◆ **Aim of the task**:
Drop every picture. Return the rest of the entries exactly.

++++ Supplied records ++++

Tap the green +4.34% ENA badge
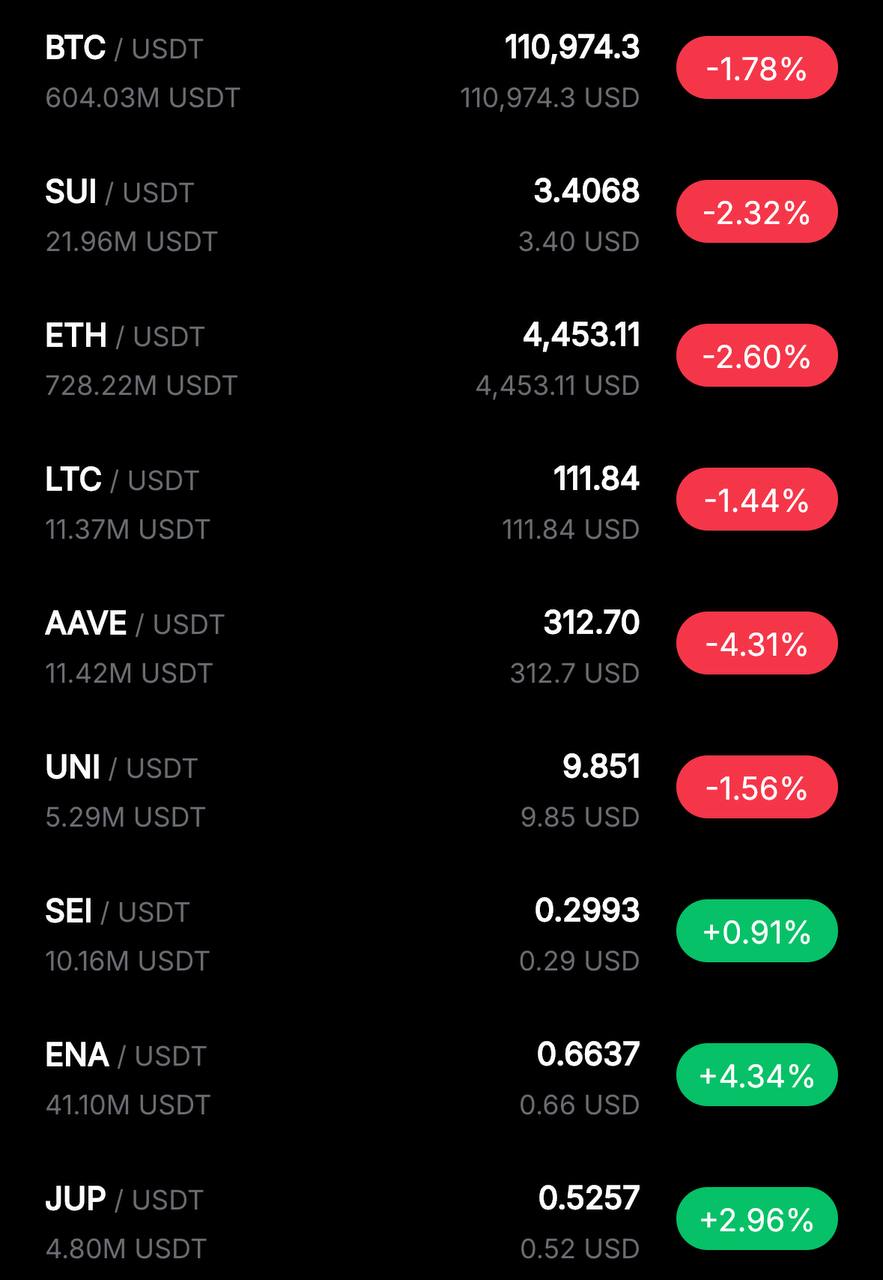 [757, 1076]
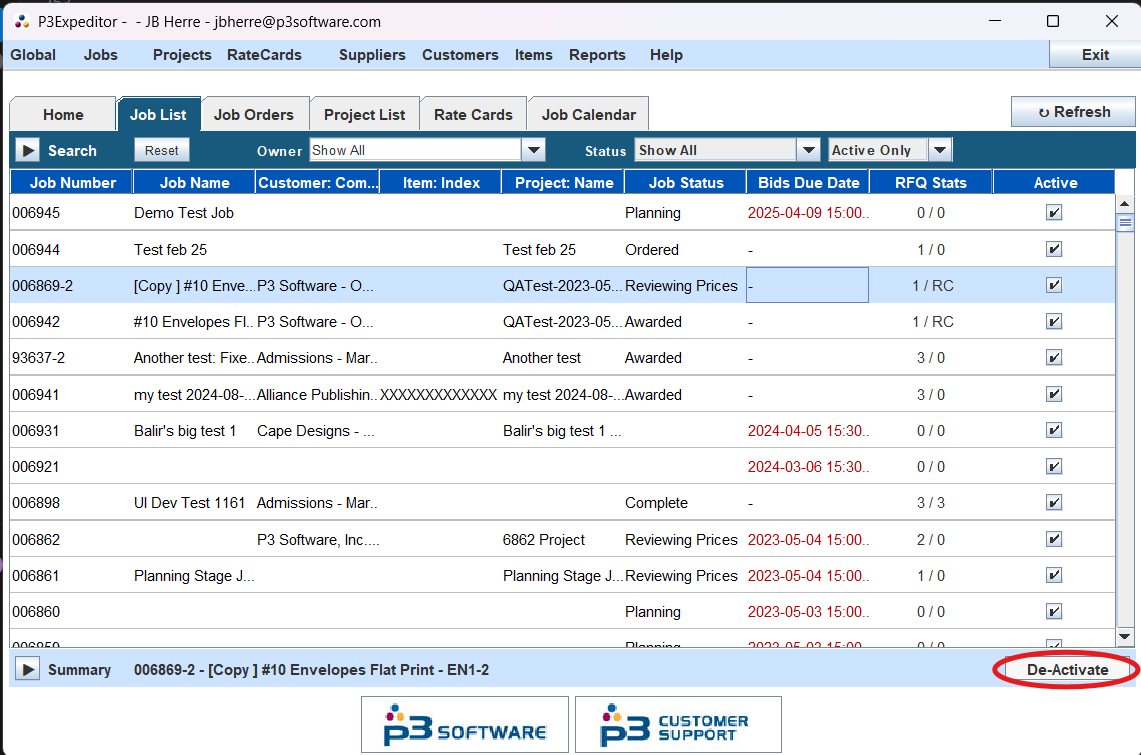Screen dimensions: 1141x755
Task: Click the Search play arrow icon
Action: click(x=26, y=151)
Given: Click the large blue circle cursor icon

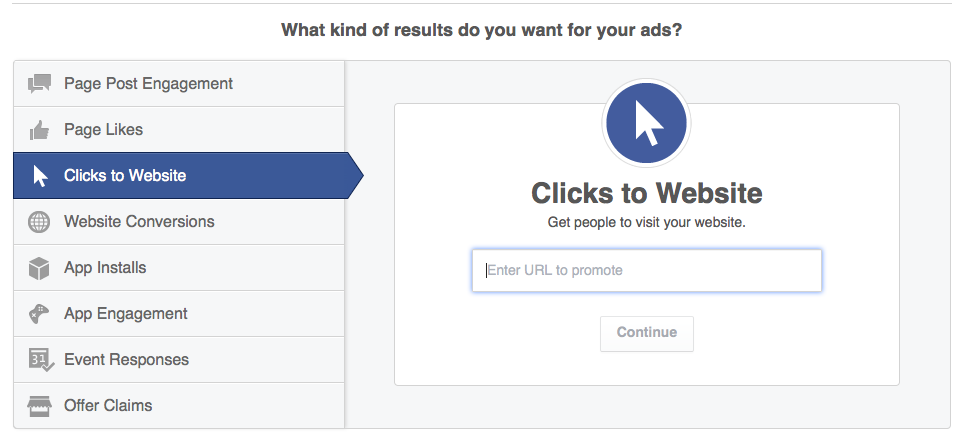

++++

◆ **Completed exercise**:
Tap the green +4.34% ENA badge
 [757, 1076]
Screen dimensions: 1141x755
Task: Click the Search play arrow icon
Action: click(x=26, y=151)
Given: Click the large blue circle cursor icon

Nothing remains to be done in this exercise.